7. The multimodal driven and dynamically optimized power plant inspection image segmentation method as described in claim 4, characterized in that, The method of using the final pseudo-label to construct a supervision signal to guide the generation of the transition matrix specifically includes: by minimizing the cross-entropy loss between the final affinity graph and the supervision signal, the network is forced to learn spatial associations that conform to semantic logic, thereby guiding the generation of the transition matrix in the next iteration.
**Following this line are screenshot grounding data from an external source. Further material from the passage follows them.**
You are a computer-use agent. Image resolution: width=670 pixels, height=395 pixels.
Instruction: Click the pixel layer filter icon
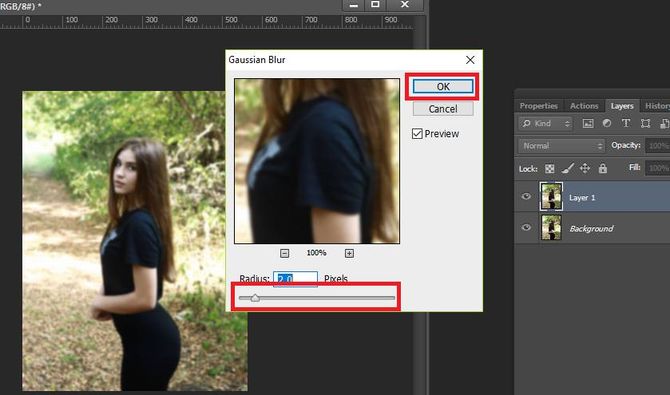[x=588, y=124]
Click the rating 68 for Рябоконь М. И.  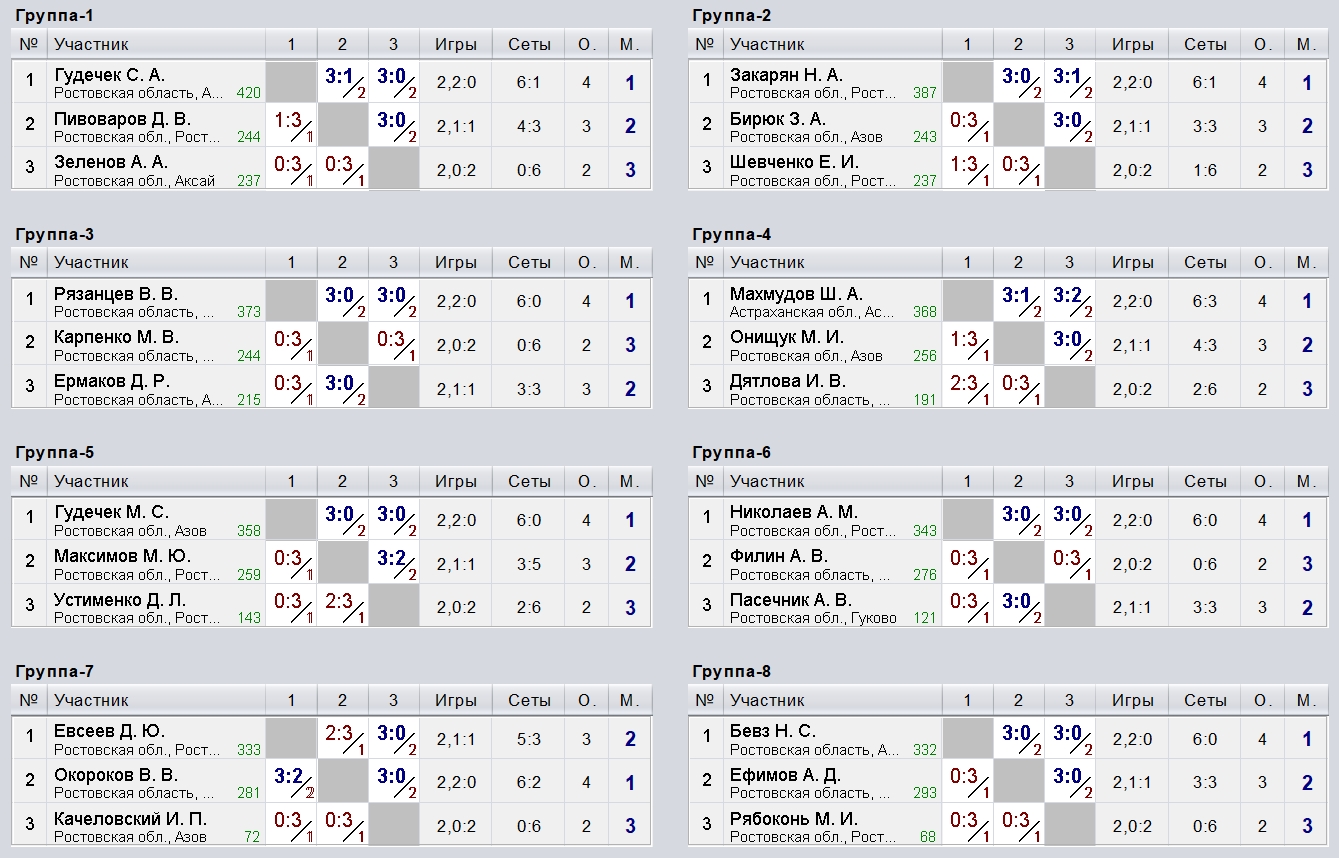click(927, 837)
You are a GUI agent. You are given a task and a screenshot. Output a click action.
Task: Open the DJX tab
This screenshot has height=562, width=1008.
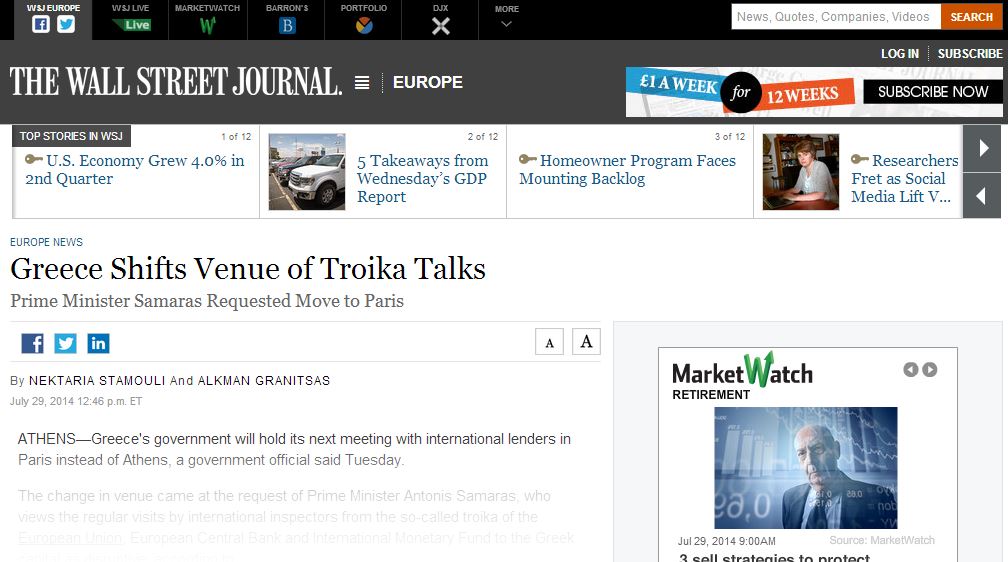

8. A multimodal driven and dynamically optimized power plant inspection image segmentation system, characterized in that, include: The initial pseudo-label building unit is configured to acquire inspection sample images, use pre-trained visual language models and multimodal large language models to obtain image features and text semantic embeddings, and generate initial pseudo-labels. The feature processing unit is configured to input the inspection sample image into the visual model to obtain dense features, and to perform cross-modal alignment between the dense features and the text semantic embedding to obtain enhanced visual features. The probabilistic graph acquisition unit is configured to construct a transition matrix reflecting the spatial correlation between pixels based on image features and enhanced visual features; The image features and enhanced visual features are then input into the decoder to obtain a dual-path prediction mask, which is then fused to generate a segmentation probability map. The supervisory unit is configured to optimize the initial pseudo-labels based on the segmentation probability map and the transition matrix to obtain the final pseudo-labels; The final pseudo-labels are used to construct a supervision signal to guide the generation of the transition matrix in reverse. Perform iterative optimization until convergence to obtain a trained image segmentation network; The segmentation unit is configured to input the inspection image to be segmented into a trained image segmentation network to obtain the segmentation result.

9. A computer-readable storage medium having a computer program stored thereon, characterized in that, When the program is executed by the processor, it implements the steps in the multimodal driven and dynamically optimized power plant inspection image segmentation method as described in any one of claims 1-7.

10. A computer device, comprising a memory, a processor, and a computer program stored in the memory and executable on the processor, characterized in that, When the processor executes the program, it implements the steps in the multimodal driven and dynamically optimized power plant inspection image segmentation method as described in any one of claims 1-7.